Dessin de Siné et Jiho, Siné Hebdo du 17 juin 2009

 

Le développement d’Internet ces dernières années a considérablement modifié la presse dans son ensemble, et bien entendu les conditions de réception de l’information par le lecteur. Avec la mise à disposition quasiment en temps réel des événements via les sites internet des grands journaux qui s’est développée dans la lignée des radios d’info continue puis des télés du même genre, le traitement de l’information s’inscrit dans une immédiateté factuelle permanente. Internet permet l’adjonction de médias jusque-là réservés à d’autres supports, comme par exemple la vidéo, et enfin la multiplication des données. A contrario, la réduction de la taille des articles et la forte demande de réaction à chaud de « spécialistes », alors même que les faits demeurent encore à peine connus, induit une tendance plus grande encore à la mise en scène d’une information spectacle et peu fiable. Qu’en est-il de nos journaux satiriques ?

De ce point de vue, Charlie et Siné Hebdo ont adopté une stratégie toute différente l’un de l’autre. Jusque récemment, le journal de Philippe Val s’était contenté d’un site relativement figé, séduisant pour le regard, mais au contenu limité. Le développement récent d’une interface conviviale modifie largement la donne, tandis que Siné Hebdo se contente d’une technologie « blog » dont la seule hiérarchie consiste à superposer quelques informations, le dessin de couverture hebdomadaire, les sommaires et quelques vidéos.

Mais même chez Siné Hebdo, le rapport du lecteur au journal se modifie sensiblement, puisque dès le mardi, l’internaute peut prendre connaissance du dessin de « une », ainsi que du sommaire.

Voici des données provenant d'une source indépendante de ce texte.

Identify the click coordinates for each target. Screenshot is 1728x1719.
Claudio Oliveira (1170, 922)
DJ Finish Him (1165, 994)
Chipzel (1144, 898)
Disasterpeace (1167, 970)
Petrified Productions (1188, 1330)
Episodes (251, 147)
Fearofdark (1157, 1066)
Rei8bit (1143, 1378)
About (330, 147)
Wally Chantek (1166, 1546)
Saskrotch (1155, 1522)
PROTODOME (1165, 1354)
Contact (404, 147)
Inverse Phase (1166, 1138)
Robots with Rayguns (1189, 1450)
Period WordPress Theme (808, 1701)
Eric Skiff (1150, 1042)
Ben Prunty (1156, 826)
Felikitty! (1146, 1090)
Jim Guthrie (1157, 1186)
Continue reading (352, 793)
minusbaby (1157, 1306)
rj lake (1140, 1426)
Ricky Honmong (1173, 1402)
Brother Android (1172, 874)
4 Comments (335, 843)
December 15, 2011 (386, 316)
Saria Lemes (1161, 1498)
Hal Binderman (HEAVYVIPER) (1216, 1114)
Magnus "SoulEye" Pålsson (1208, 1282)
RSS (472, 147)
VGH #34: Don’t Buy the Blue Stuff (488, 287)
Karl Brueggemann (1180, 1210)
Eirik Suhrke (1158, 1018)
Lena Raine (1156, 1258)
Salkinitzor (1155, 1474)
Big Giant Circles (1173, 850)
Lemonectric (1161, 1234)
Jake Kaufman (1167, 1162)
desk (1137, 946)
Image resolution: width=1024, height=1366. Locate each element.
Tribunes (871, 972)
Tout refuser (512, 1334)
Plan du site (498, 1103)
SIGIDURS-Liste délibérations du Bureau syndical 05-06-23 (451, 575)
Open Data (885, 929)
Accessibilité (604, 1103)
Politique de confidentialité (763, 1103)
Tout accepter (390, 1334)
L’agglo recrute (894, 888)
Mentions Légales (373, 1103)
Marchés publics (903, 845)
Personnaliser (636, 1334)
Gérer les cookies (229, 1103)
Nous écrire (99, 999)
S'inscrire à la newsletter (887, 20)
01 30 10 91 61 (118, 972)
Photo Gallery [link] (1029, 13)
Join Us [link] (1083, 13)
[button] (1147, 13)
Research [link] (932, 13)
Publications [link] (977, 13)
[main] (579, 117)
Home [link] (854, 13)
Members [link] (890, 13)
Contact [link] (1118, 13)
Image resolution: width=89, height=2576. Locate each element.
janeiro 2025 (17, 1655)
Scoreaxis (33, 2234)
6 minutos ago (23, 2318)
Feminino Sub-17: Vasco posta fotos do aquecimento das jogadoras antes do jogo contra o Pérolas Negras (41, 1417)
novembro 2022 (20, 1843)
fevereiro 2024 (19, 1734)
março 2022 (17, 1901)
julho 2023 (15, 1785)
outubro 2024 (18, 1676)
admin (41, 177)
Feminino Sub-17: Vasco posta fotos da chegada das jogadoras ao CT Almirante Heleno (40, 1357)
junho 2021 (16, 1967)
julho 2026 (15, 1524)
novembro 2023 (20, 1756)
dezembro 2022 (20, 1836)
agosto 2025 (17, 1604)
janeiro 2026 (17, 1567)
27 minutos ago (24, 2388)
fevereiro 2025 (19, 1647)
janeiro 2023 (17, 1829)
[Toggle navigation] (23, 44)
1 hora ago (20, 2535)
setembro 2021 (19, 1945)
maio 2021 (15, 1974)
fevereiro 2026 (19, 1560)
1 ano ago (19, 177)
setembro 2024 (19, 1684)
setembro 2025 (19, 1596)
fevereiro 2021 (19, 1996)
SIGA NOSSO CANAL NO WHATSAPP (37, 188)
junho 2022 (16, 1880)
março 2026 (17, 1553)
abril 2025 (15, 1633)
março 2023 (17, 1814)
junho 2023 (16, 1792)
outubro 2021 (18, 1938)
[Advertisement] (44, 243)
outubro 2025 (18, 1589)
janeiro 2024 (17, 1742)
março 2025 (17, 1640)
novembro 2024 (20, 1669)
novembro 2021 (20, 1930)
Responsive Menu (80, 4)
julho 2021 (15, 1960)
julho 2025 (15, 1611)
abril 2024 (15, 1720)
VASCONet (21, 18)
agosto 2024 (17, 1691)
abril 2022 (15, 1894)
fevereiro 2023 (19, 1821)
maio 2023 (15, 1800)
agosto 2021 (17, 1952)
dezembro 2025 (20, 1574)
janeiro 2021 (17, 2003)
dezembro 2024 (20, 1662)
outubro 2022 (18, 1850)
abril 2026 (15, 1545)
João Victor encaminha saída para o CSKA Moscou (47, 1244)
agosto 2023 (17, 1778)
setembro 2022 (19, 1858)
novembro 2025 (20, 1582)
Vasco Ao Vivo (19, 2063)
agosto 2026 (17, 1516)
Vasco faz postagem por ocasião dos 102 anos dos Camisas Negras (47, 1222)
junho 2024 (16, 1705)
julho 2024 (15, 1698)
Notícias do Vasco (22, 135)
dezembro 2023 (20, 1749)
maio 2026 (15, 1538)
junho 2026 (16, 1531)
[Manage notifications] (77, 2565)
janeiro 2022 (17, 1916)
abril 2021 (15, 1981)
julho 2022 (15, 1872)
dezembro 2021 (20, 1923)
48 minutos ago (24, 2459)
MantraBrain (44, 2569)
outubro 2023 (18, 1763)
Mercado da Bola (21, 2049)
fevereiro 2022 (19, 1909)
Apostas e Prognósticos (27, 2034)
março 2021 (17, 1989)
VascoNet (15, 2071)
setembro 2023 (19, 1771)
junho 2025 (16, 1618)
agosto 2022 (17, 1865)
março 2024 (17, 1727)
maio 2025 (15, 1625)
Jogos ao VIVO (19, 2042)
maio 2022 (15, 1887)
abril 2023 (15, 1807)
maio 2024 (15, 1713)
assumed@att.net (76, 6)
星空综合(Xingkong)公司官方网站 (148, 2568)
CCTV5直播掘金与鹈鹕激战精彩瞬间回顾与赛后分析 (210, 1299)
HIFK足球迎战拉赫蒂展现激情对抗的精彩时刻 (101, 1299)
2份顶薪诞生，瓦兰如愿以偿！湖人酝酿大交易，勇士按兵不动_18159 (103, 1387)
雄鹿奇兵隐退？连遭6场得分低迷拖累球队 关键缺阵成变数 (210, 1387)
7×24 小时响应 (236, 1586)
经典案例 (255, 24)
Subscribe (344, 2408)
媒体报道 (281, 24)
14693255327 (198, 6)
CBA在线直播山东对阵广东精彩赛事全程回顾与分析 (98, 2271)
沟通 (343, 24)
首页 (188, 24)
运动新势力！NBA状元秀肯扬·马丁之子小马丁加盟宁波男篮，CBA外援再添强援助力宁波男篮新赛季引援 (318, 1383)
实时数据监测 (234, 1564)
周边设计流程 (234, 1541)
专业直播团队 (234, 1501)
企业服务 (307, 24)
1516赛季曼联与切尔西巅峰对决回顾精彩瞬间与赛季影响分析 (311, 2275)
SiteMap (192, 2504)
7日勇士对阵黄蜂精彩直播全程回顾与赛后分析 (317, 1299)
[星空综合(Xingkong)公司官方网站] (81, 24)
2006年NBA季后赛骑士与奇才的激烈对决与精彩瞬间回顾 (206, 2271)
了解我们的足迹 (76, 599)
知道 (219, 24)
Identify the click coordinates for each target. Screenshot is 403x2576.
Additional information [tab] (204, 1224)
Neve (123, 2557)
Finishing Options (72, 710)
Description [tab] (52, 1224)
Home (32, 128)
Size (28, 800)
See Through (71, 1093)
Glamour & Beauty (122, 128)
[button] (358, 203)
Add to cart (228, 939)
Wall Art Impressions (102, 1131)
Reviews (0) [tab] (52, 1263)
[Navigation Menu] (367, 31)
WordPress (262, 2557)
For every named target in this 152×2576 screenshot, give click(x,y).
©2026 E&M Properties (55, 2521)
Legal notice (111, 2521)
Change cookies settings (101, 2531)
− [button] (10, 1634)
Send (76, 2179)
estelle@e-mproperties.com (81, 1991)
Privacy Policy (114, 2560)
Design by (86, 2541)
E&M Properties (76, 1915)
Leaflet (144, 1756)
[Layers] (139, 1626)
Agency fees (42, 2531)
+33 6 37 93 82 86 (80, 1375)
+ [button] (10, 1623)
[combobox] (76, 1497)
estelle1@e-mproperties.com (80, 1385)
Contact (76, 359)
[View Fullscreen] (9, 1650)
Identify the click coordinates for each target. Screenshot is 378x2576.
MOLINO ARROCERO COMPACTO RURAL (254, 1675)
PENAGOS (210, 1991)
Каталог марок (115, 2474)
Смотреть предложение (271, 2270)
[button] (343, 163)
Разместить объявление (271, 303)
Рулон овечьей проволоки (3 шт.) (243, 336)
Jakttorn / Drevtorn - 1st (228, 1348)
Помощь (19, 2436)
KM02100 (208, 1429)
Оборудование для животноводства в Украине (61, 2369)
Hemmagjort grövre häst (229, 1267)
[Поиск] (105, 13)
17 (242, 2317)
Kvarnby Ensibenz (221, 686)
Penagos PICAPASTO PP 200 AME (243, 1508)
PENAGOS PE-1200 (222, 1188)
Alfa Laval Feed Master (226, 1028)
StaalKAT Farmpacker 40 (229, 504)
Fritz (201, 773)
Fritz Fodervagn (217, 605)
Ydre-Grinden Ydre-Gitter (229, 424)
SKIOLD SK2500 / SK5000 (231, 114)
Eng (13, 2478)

Il ne découvre plus alors un dessin imprimé de grande taille, immédiatement associé à d’autres dessins et à divers texte qui, ensemble, forment un tout, mais juste un dessin isolé et de taille modeste (taille en pixel qui change d’ailleurs d’une semaine sur l’autre…), édité sur un écran lumineux et dont les détails demeurent inaccessibles. D’un point de vue commercial, l’image peut tout aussi bien inciter l’internaute le lendemain à visiter son kiosque préféré, ou au contraire, peu enthousiasmé par l’image, à bouder le journal satirique. Pour l’acheteur éventuel, la lecture du dessin se sera donc réalisée en deux temps. Une première approche globale le mardi aura préparé la confrontation du lendemain. L’appropriation de la « une » se fera donc de manière segmentée et progressive, permettant sans doute au lecteur d’adopter un regard plus mûr sur l’œuvre papier, mais dans un contexte où l’effet de surprise aura quasiment disparu.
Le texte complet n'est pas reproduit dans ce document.